■ TASK: Look through the material below. Return exactly the lines from the one with "1568x647 pixels." through the one with "Click highlighted Barcelona", both included.

■ EXTRACTED MATERIAL:
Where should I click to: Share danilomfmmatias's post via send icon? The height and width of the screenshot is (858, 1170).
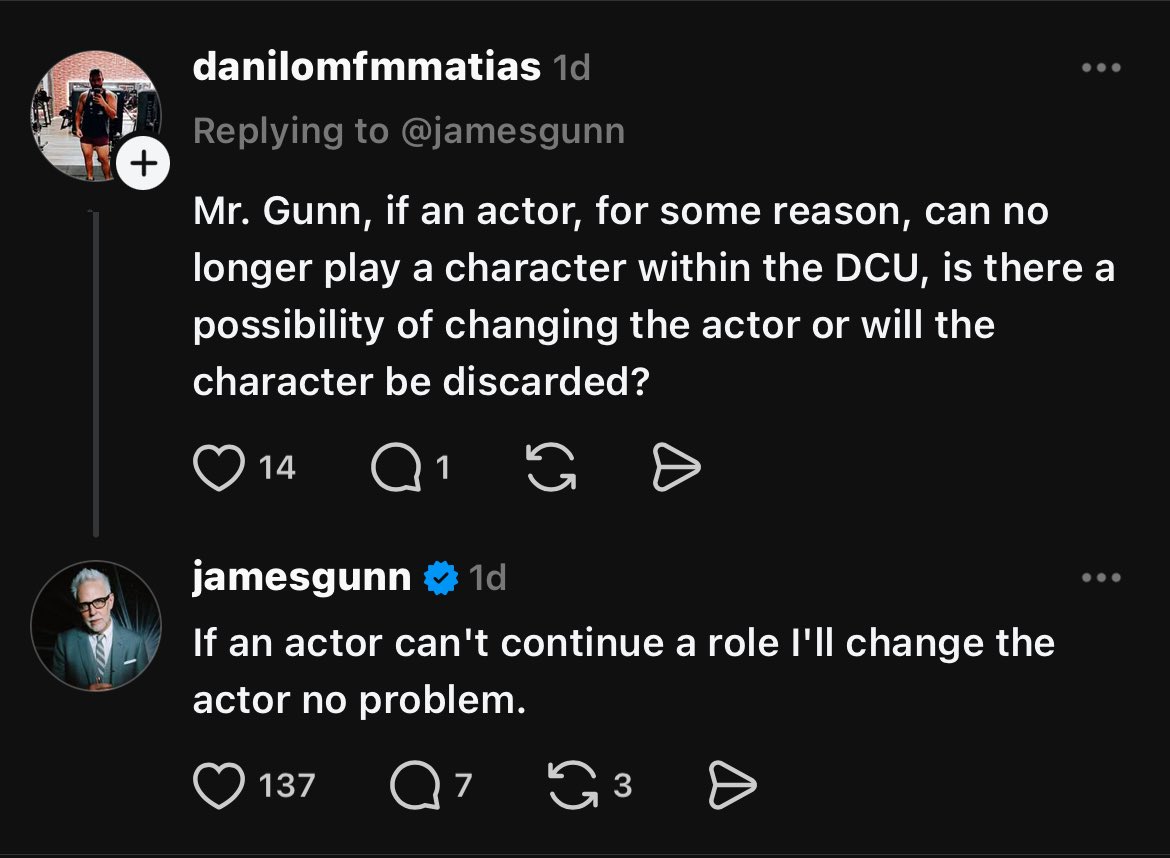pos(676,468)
* * *
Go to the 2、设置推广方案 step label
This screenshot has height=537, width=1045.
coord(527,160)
--
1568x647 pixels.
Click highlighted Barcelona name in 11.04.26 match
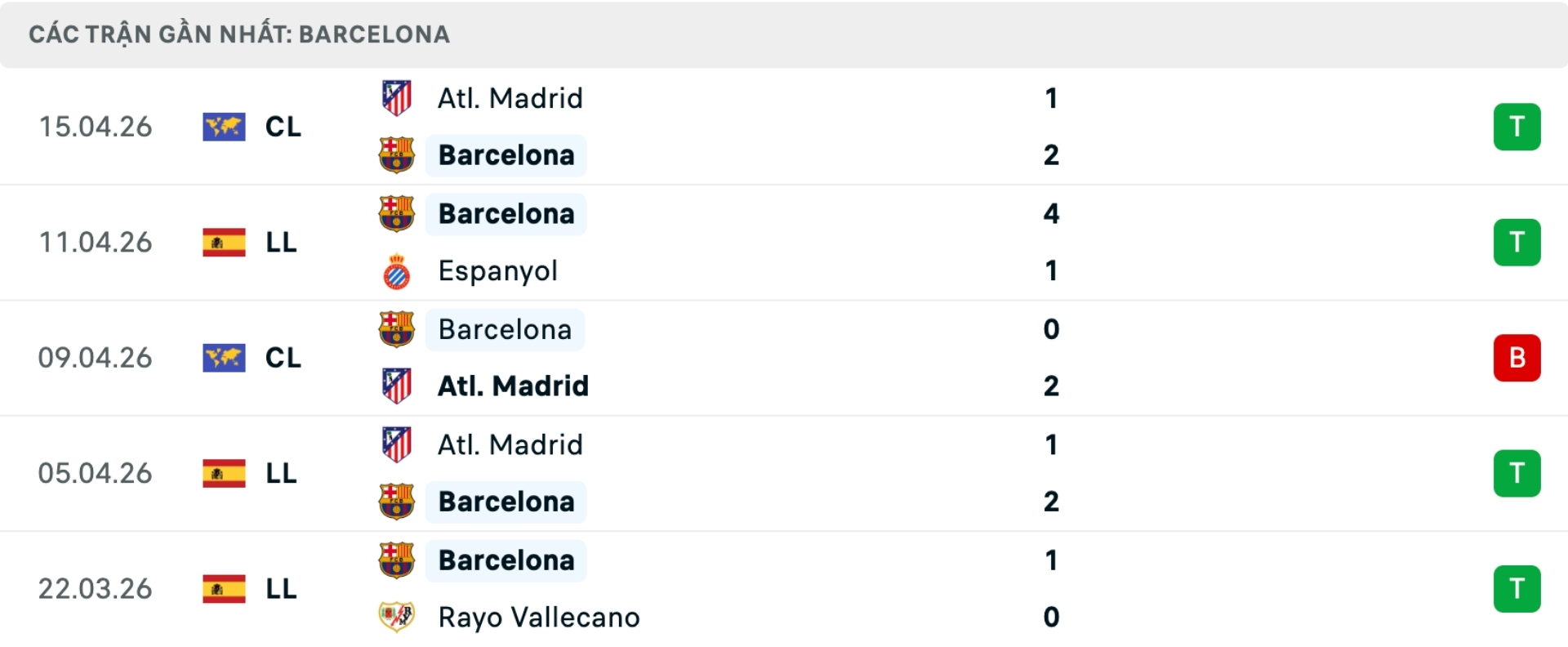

■ ANSWER SECTION:
1568x647 pixels.
Click highlighted Barcelona name in 11.04.26 match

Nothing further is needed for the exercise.